◆ **About this exercise**
Return the records below word for word, with no changes of any kind.

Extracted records
━━━━━━

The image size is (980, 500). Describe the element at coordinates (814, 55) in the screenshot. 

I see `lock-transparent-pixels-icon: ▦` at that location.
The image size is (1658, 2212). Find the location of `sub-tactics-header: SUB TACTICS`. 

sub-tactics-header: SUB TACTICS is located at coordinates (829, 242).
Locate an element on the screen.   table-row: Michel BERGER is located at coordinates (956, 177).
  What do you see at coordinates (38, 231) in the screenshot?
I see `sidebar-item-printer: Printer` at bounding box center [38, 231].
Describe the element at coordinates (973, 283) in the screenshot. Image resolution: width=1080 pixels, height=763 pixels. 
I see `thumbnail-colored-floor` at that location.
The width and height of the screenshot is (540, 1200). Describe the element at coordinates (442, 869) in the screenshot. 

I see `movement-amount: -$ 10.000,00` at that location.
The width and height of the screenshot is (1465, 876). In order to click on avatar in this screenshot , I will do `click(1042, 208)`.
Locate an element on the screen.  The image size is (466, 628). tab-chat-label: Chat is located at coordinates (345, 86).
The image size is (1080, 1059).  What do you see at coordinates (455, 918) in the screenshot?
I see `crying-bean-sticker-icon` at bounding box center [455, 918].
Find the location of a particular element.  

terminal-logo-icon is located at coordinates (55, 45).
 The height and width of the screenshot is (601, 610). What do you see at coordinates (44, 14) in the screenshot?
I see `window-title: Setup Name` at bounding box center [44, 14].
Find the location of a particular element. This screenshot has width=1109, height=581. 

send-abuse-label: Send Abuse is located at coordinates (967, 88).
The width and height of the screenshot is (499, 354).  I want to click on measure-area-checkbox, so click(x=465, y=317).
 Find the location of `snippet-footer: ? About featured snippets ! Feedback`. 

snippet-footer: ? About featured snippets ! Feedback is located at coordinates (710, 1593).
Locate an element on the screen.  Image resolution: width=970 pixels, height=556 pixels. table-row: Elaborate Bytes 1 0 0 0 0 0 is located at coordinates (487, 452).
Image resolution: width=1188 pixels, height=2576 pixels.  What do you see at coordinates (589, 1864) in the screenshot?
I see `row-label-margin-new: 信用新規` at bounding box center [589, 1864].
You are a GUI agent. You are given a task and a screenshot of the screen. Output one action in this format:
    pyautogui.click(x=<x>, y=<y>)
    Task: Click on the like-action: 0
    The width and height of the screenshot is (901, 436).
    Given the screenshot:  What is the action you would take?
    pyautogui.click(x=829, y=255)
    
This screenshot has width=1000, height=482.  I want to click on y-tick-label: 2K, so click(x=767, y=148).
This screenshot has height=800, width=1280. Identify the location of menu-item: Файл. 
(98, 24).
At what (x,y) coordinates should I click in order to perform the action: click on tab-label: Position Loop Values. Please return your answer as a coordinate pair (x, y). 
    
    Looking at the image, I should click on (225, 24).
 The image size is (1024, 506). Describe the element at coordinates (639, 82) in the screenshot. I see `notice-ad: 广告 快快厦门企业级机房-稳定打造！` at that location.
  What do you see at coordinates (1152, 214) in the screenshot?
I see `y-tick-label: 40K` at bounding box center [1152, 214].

━━━━━━

◆ **Response for this exercise**
The image size is (980, 500). Describe the element at coordinates (814, 55) in the screenshot. 

I see `lock-transparent-pixels-icon: ▦` at that location.
The image size is (1658, 2212). Find the location of `sub-tactics-header: SUB TACTICS`. 

sub-tactics-header: SUB TACTICS is located at coordinates (829, 242).
Locate an element on the screen.   table-row: Michel BERGER is located at coordinates (956, 177).
  What do you see at coordinates (38, 231) in the screenshot?
I see `sidebar-item-printer: Printer` at bounding box center [38, 231].
Describe the element at coordinates (973, 283) in the screenshot. Image resolution: width=1080 pixels, height=763 pixels. 
I see `thumbnail-colored-floor` at that location.
The width and height of the screenshot is (540, 1200). Describe the element at coordinates (442, 869) in the screenshot. 

I see `movement-amount: -$ 10.000,00` at that location.
The width and height of the screenshot is (1465, 876). In order to click on avatar in this screenshot , I will do `click(1042, 208)`.
Locate an element on the screen.  The image size is (466, 628). tab-chat-label: Chat is located at coordinates (345, 86).
The image size is (1080, 1059).  What do you see at coordinates (455, 918) in the screenshot?
I see `crying-bean-sticker-icon` at bounding box center [455, 918].
Find the location of a particular element.  

terminal-logo-icon is located at coordinates (55, 45).
 The height and width of the screenshot is (601, 610). What do you see at coordinates (44, 14) in the screenshot?
I see `window-title: Setup Name` at bounding box center [44, 14].
Find the location of a particular element. This screenshot has width=1109, height=581. 

send-abuse-label: Send Abuse is located at coordinates (967, 88).
The width and height of the screenshot is (499, 354).  I want to click on measure-area-checkbox, so click(x=465, y=317).
 Find the location of `snippet-footer: ? About featured snippets ! Feedback`. 

snippet-footer: ? About featured snippets ! Feedback is located at coordinates (710, 1593).
Locate an element on the screen.  Image resolution: width=970 pixels, height=556 pixels. table-row: Elaborate Bytes 1 0 0 0 0 0 is located at coordinates (487, 452).
Image resolution: width=1188 pixels, height=2576 pixels.  What do you see at coordinates (589, 1864) in the screenshot?
I see `row-label-margin-new: 信用新規` at bounding box center [589, 1864].
You are a GUI agent. You are given a task and a screenshot of the screen. Output one action in this format:
    pyautogui.click(x=<x>, y=<y>)
    Task: Click on the like-action: 0
    The width and height of the screenshot is (901, 436).
    Given the screenshot:  What is the action you would take?
    pyautogui.click(x=829, y=255)
    
This screenshot has width=1000, height=482.  I want to click on y-tick-label: 2K, so click(x=767, y=148).
This screenshot has height=800, width=1280. Identify the location of menu-item: Файл. 
(98, 24).
At what (x,y) coordinates should I click in order to perform the action: click on tab-label: Position Loop Values. Please return your answer as a coordinate pair (x, y). 
    
    Looking at the image, I should click on (225, 24).
 The image size is (1024, 506). Describe the element at coordinates (639, 82) in the screenshot. I see `notice-ad: 广告 快快厦门企业级机房-稳定打造！` at that location.
  What do you see at coordinates (1152, 214) in the screenshot?
I see `y-tick-label: 40K` at bounding box center [1152, 214].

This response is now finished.